GILBERT BLOG

Interplay of Mitigation and COVID Business Interruption Claims

On June 15, 2020, Society Insurance (“Society”) filed a motion in the United States District Court for the Eastern District of Wisconsin seeking dismissal of a proposed class action lawsuit that seeks insurance coverage for COVID-19-related losses incurred by certain bars and restaurants in Wisconsin, Minnesota, and Tennessee.  Rising Dough, Inc., et al. v. Society Insurance, Case No. 2:20-cv-00623-JPS (E.D. Wis.).  While Society’s motion seeks to avoid coverage based on typical arguments that many insurers have pressed regarding COVID-19 property insurance claims, such as a purported lack of physical damage to or contamination of property, Society supports its contentions, in part, by pointing to the fact that the relevant state executive orders allowed restaurants to “continue or even expand their business for take-out and delivery service.”  Although customers were prevented from dining on the premises, Society argues that because the establishments were open for take-out and delivery orders, the property could not be physically damaged or contaminated and access was not prohibited by civil authority.  Society’s reliance on the permissibility of these limited operations to support its coverage defenses misses the mark.

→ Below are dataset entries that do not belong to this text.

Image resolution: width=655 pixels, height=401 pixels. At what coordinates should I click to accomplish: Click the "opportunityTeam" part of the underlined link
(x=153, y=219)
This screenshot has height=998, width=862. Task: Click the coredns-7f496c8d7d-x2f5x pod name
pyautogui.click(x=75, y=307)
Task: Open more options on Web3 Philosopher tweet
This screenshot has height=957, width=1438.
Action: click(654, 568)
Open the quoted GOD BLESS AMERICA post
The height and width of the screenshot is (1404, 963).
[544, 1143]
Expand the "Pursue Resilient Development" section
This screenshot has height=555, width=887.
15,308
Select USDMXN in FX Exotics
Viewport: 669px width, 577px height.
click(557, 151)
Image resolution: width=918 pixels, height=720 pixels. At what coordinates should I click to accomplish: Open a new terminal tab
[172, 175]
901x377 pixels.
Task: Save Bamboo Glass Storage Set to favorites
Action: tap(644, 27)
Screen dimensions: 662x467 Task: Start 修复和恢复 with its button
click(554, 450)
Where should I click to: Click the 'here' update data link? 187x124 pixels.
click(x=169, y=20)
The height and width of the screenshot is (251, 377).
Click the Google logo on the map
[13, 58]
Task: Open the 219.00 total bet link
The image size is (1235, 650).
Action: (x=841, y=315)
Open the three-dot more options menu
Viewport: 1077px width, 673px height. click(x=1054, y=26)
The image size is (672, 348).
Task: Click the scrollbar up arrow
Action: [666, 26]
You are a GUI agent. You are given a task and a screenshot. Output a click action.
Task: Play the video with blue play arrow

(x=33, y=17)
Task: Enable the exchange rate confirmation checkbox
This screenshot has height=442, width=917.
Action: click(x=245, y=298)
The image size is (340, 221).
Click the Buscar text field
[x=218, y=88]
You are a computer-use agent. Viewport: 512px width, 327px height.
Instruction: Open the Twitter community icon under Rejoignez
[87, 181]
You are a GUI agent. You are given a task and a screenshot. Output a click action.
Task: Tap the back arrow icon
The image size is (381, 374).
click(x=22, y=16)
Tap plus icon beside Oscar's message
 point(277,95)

Most property insurance policies, and business interruption claims in particular, require a policyholder to mitigate losses.  While the extent of actions a policyholder must take to satisfy this obligation is beyond the scope of this discussion, the concept of mitigation is one of common sense and, in theory, benefits both the policyholder and its insurer.  Unfortunately, in this instance, Society is using what should be a shield intended for its protection as a sword to bar coverage to its policyholders.

As COVID-19 spread and state and local jurisdictions issued shutdown orders to flatten the curve and reduce loss of life, the restaurant industry faced unprecedented challenges.  Many restaurants and bars were unable to withstand the closures and were forced to shut their doors permanently.  Others were able to pivot to different business models that focused on take-out or delivery to reduce losses and ride out the storm.  That resourceful business owners were able to pivot, or attempted to pivot, in order to mitigate losses and attempt to save their businesses should not support a denial of their insurance rights.  Society argues that:

[t]he Orders expressly allowed access, with certain restrictions regarding dine-in services.  Employees were allowed to access the premises to prepare food for delivery and carry out orders.  Customers were allowed to access the premises to pick up the food.  Delivery services were allowed to access the premises to collect the orders that they would then deliver.  At no time was access prohibited.

Society’s generalized statement that “at no time was access prohibited” ignores the fundamental fact that significant restrictions on access were imposed and access was prohibited to the general public for any meaningful period of time.  Society’s argument also ignores the fact that physical damage to a property can occur without complete destruction of a facility.  In fact, had these restaurants not sought to mitigate their losses by altering their business model, there is little doubt that insurers such as Society would have sought to bar or limit insurance coverage on the basis that their policyholder did not mitigate damages.

Society’s position reminds policyholders to expect insurers to advance all potential arguments to bar coverage.  Policyholders should review their policy terms in detail and anticipate creative insurer arguments.  The plaintiffs in Rising Dough have not yet filed their opposition to Society’s motion to dismiss.  We will continue to monitor these developments, and other developments in the COVID-19 insurance coverage arena, as courts begin resolving these issues.